R:使用自定义内核(用户定义内核)的 SVM 性能在 kernlab 中不起作用

use*_*581 5 r machine-learning svm kernlab

我正在尝试使用用户定义的内核。我知道 kernlab 在 R 中提供用户定义的内核(自定义内核函数)。我使用了数据垃圾邮件,包括包 kernlab。(变量数=57 示例数=4061)

我定义了内核的形式,

kp=function(d,e){

as=v*d
bs=v*e
cs=as-bs
cs=as.matrix(cs)

exp(-(norm(cs,"F")^2)/2)
}

class(kp)="kernel"
Run Code Online (Sandbox Code Playgroud)

它是高斯核的变换核,其中v是关于每个变量的标准偏差向量的倒数的连续变化值,例如:

v=(0.1666667,........0.1666667)
Run Code Online (Sandbox Code Playgroud)

训练集定义了 60% 的垃圾邮件数据(保留不同类别的比例)。

如果数据的类型是垃圾邮件,则训练 svm 的数据类型 = 1

m=ksvm(xtrain,ytrain,type="C-svc",kernel=kp,C=10)
Run Code Online (Sandbox Code Playgroud)

但是这一步不起作用。它总是在等待回应。

所以,我问你这个问题,为什么?是不是因为例子的数量太多了?是否有任何其他 R 包可以为用户定义的内核训练 SVM?

lej*_*lot 3

首先,你的内核看起来像一个经典的 RBF 内核,带有v = 1/sigma,那么你为什么使用它呢?您可以使用内置的RBF内核并只需设置sigma参数即可。特别是 - 您可以在矢量化矩阵上使用经典欧几里得,而不是在矩阵上使用弗罗贝尼乌斯范数。

其次-这工作得很好。

> xtrain = as.matrix( c(1,2,3,4) )
> ytrain = as.factor( c(0,0,1,1) )
> v= 0.01
> m=ksvm(xtrain,ytrain,type="C-svc",kernel=kp,C=10)
> m
Support Vector Machine object of class "ksvm" 

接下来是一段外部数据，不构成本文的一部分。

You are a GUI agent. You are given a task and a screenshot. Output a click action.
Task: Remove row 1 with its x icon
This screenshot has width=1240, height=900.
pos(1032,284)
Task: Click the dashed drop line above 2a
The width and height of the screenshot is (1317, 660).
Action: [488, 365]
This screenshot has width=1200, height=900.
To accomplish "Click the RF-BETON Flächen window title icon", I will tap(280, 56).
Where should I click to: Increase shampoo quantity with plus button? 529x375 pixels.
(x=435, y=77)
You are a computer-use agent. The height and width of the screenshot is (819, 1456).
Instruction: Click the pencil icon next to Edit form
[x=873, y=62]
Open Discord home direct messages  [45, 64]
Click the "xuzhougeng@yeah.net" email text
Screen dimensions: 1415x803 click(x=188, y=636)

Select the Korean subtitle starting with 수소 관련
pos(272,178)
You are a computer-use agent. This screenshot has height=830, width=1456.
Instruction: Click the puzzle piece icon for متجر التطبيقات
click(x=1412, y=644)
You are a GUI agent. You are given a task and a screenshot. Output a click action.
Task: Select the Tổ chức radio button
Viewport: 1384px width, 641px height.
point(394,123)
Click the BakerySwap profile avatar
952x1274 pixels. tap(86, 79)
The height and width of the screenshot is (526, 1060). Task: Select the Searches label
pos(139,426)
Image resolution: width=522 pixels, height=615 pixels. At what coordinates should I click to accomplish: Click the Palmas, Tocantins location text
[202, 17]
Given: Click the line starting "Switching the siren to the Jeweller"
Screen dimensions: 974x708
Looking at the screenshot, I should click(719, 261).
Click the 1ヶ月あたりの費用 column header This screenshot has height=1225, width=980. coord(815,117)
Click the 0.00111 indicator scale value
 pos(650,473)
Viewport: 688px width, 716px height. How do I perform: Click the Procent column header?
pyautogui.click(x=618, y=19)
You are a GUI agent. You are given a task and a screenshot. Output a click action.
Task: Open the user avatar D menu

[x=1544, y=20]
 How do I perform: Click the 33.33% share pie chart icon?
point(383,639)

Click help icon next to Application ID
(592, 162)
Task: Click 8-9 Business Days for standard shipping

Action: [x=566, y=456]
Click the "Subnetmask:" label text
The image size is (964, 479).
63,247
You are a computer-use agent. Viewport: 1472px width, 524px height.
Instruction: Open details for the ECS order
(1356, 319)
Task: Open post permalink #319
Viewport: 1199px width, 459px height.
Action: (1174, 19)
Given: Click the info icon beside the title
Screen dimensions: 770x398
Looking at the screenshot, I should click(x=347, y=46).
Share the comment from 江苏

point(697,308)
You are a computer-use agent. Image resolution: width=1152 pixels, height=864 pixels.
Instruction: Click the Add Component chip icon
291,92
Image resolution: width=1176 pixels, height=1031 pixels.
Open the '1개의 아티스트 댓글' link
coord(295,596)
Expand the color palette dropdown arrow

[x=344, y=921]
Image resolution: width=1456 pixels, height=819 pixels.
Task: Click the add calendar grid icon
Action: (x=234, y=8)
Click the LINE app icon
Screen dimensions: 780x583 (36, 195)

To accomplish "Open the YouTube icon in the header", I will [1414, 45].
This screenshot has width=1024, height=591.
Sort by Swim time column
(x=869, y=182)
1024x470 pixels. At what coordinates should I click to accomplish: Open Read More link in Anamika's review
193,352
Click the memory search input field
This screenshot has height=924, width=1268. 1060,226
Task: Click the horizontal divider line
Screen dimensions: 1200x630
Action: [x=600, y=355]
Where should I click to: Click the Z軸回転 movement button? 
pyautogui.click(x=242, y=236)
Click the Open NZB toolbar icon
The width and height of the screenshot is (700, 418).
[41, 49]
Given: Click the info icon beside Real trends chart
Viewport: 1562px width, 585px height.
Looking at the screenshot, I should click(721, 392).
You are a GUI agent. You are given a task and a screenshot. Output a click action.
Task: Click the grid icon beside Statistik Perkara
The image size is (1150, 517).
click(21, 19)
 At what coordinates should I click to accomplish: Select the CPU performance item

SV type: C-svc  (classification) 
 parameter : cost C = 10 


Number of Support Vectors : 4 

Objective Function Value : -39.952 
Training error : 0 
Run Code Online (Sandbox Code Playgroud)

至少有两个原因让您仍在等待结果:

  • RBF 内核引发了 SVM 优化中最困难的问题(特别是对于大型C
  • 用户定义的内核的效率远低于内置内核

由于我不确定是否ksvm真正优化了用户定义的内核计算(事实上我很确定它没有,您可以尝试构建内核矩阵(训练向量在哪里)并提供K[i,j] = K(x_i,x_j)它。您可以通过以下方式实现这一目标x_ii'thksvm

K <- kernelMatrix(kp,xtrain)
m <- ksvm(K,ytrain,type="C-svc",kernel='matrix',C=10)
Run Code Online (Sandbox Code Playgroud)

预计算内核矩阵可能是一个相当长的过程,但优化本身会快得多,因此如果您想测试许多不同的C值(您肯定应该这样做),那么这是一个很好的方法。不幸的是,这需要O(n^2)内存,因此如果您使用超过 100 000 个向量,您将需要大量的 RAM。